In her classic essay “Can the Subaltern Speak?” (1983), the eminent literary critic Gayatri Spivak famously dwelled on the paradoxical moment when the subaltern cannot but be misunderstood, given the always slanted global operation of capital and all its cultures deciding the language of abusing and silencing the poor.  

As a political subject, the subaltern is therefore conditioned for indexical expressions only it understands, unable (and perhaps even unwilling) to reach the layered hegemonies of the states and empires that rule over its destiny. The subaltern is the walking embodiment of a power differential – in language and truth, fact and theory – that can never be trespassed.    

Iranian and Arab protesters protest with Persian or Arabic slogans, as others do, in their own mother tongues, some immediately understandable, others less so. 
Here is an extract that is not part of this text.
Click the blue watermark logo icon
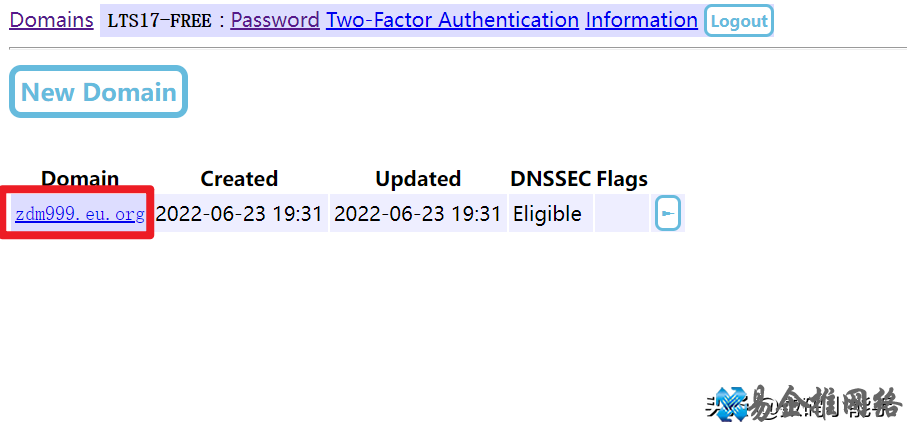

When the demonstrators in Iran shout “We are Aryans, we do not pray to Arabs” we cringe. When they scream “Death to inflation” we understand their pain. When they chant “Independence, Freedom, an Iranian Republic” we decipher their reference. When they scream “We made a revolution. We made a mistake” we wonder. When they say “Neither Gaza nor Lebanon, my life for Iran” we reach for our pillow. Their slogans are cacophonous, jarring, inconsistent, dissonant to our theoretical desires for consistency – in English.   

None of these slogans can be privileged. None can be dismissed just because we do not like them. All of them together constitute the heteroglossia of a rebellious society that cannot possibly speak in one language – the language of our theoretical consistency. 
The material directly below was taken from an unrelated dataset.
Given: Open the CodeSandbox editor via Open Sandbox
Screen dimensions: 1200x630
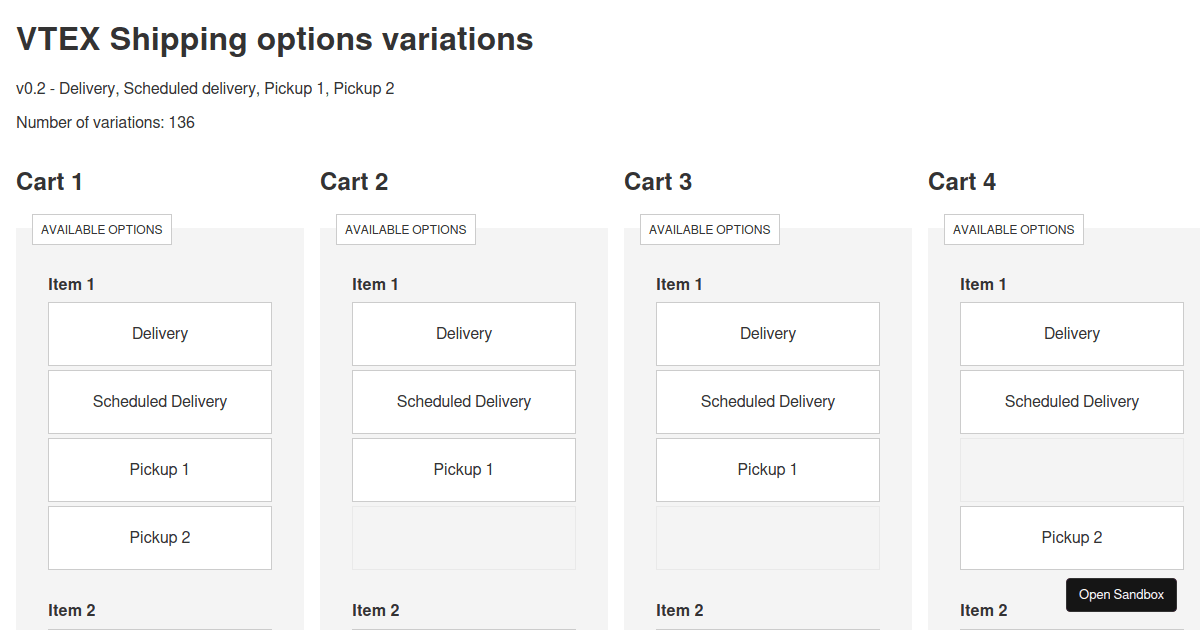Looking at the screenshot, I should coord(1121,594).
In its intents, contentions, and interpretations, the most eloquent language the Iranians spoke in these rallies beyond any shadow of doubt is when they smashed windows and set buildings on fire. There was no misreading, no misinterpreting, no false exegesis here. 

The subaltern in Iran, in the Arab and Muslim world, or else in Asia, Africa or Latin America does not speak English. Like all the subalterns around the globe, they speak in the language of their angered frustrations, of their constitutional alienation from any language that seeks to understand, analyse, interpret, and pacify their sufferings.

The most eloquent language that they can speak is therefore when they are burning a building down, or when they leave their broken and dead bodies on the front line that separates their sufferings from the question: Can the subaltern speak … English?   

Long before Spivak’s learned essay, a poet wrote in Persian: “I am a dumb dreamer, unable to talk, and the world all deaf/I cannot say what I have dreamt, and the world cannot hear what I have seen.”

In the impossibility of that hermeneutic dead-end, the subaltern will not speak, read, or write (in English). Its inability to speak echoes our incapacity to listen. In between those two dead-ends, history has a widening highway upon which we (subaltern and their unwanted interpreters) march, dumb dreamers, hard of hearing, blinded by our own insights.   

The views expressed in this article are the authors’ own and do not necessarily reflect Al Jazeera’s editorial stance.